O deputado Alfredo Gaspar, relator da CPMI do INSS, revelou que empresas ligadas à empresária Ingrid Pikinskeni Morais Santos foram alvo de desvios que somaram R$ 156 milhões. Os recursos, originários de aposentados e pensionistas, foram direcionados às empresas da empresária durante seu depoimento à comissão, realizado nesta segunda-feira (23).
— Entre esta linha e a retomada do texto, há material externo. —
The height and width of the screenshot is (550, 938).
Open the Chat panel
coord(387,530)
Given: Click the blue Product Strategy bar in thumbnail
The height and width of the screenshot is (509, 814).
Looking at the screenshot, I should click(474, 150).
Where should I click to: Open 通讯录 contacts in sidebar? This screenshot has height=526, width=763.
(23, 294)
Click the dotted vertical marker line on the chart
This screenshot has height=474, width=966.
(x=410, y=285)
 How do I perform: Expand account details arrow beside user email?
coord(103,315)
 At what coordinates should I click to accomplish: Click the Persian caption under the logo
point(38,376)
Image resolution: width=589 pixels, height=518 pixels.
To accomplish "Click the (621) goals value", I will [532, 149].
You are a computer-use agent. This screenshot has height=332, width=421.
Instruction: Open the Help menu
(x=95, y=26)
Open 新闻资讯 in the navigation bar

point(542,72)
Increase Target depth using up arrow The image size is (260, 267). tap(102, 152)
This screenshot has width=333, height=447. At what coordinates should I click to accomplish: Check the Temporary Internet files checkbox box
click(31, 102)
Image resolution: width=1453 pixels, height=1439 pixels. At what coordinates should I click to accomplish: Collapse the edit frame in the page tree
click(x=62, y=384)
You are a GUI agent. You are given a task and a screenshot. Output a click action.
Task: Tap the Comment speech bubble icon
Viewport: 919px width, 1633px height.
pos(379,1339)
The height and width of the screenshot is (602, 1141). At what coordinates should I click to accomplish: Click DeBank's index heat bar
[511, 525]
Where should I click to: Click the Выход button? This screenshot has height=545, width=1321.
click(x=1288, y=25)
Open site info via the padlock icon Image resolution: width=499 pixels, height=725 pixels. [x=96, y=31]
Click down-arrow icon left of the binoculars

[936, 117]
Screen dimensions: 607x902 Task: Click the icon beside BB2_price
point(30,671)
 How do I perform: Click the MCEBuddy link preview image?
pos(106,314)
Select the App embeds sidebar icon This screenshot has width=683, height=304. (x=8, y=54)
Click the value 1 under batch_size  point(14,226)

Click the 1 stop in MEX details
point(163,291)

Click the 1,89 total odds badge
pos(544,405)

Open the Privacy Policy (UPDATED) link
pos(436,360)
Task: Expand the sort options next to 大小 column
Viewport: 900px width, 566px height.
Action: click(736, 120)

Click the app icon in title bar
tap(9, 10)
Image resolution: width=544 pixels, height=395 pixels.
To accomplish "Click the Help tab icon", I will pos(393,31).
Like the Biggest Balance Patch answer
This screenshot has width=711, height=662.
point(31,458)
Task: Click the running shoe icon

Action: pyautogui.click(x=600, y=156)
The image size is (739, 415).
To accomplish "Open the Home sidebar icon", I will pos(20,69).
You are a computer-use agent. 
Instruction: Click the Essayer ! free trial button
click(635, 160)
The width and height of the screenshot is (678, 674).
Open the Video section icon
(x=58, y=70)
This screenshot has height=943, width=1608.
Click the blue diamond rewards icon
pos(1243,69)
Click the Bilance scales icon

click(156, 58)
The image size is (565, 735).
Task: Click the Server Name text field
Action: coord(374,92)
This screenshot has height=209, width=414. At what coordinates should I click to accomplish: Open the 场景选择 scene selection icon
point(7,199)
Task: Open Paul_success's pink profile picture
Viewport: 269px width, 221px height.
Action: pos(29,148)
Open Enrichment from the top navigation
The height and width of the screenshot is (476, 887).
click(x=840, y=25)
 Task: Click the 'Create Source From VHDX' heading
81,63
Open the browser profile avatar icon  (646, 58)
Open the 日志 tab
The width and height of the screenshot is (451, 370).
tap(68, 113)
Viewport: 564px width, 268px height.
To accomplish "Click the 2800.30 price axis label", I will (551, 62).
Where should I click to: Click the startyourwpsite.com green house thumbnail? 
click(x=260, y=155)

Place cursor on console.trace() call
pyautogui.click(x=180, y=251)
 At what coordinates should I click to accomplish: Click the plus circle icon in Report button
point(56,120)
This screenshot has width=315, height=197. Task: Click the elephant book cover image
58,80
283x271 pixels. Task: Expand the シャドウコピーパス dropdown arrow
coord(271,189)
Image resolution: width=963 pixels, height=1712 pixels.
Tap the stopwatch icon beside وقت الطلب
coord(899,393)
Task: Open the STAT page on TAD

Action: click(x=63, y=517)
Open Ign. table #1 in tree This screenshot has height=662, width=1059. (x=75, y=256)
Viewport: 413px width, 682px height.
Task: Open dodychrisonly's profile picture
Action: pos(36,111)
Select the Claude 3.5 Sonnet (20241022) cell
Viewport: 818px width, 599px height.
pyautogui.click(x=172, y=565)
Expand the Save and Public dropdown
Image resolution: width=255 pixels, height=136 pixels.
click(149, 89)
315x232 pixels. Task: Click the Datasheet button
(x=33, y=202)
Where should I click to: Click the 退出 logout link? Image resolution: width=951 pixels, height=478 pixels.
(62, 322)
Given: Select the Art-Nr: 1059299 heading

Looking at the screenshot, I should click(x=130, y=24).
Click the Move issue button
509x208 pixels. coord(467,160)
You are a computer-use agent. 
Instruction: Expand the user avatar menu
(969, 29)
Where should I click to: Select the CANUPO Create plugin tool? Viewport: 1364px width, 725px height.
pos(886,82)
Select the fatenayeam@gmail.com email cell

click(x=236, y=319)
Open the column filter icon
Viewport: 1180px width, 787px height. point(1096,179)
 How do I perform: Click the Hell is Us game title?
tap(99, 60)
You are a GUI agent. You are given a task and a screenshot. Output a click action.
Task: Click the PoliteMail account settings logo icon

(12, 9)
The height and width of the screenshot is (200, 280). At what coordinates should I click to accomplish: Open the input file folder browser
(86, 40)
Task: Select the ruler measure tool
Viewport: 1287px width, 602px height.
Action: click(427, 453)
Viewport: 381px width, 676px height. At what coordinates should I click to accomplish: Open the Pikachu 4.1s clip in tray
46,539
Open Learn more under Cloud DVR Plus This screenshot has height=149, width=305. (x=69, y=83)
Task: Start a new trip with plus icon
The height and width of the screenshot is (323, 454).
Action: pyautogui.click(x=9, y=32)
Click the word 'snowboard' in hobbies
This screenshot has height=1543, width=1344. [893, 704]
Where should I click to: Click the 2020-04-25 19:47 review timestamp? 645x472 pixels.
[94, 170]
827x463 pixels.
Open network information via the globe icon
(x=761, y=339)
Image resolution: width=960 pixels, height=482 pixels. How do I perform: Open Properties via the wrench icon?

Ingrid negou qualquer envolvimento com as irregularidades, destacando que seu ex-esposo, Cícero Marcelino de Souza Santos, era o responsável pela movimentação financeira e pela gestão das empresas. Santos está preso e é citado como operador do presidente da Conafer, Carlos Roberto Ferreira Lopes, que está foragido. A empresária garantiu que desconhecia detalhes sobre as transferências e não teve ciência das fraudes, que teriam sido executadas por seu ex-cônjuge.
Durante a CPMI, Ingrid compareceu munida de um habeas corpus concedido pelo ministro Cristiano Zanin, do STF, o que lhe permitiu permanecer em silêncio. Em entrevista, ela afirmou que estava surpresa com as acusações e que, desde 2015, se dedicava apenas à criação dos filhos. Gaspar destacou a complexidade do esquema, envolvendo lavagem de dinheiro e pagamento de propina a funcionários do INSS.
O relator destacou que empresas ligadas a Ingrid e ao ex-esposo estão inseridas em um suposto circuito de pagamentos de propina, envolvendo familiares de agentes do INSS.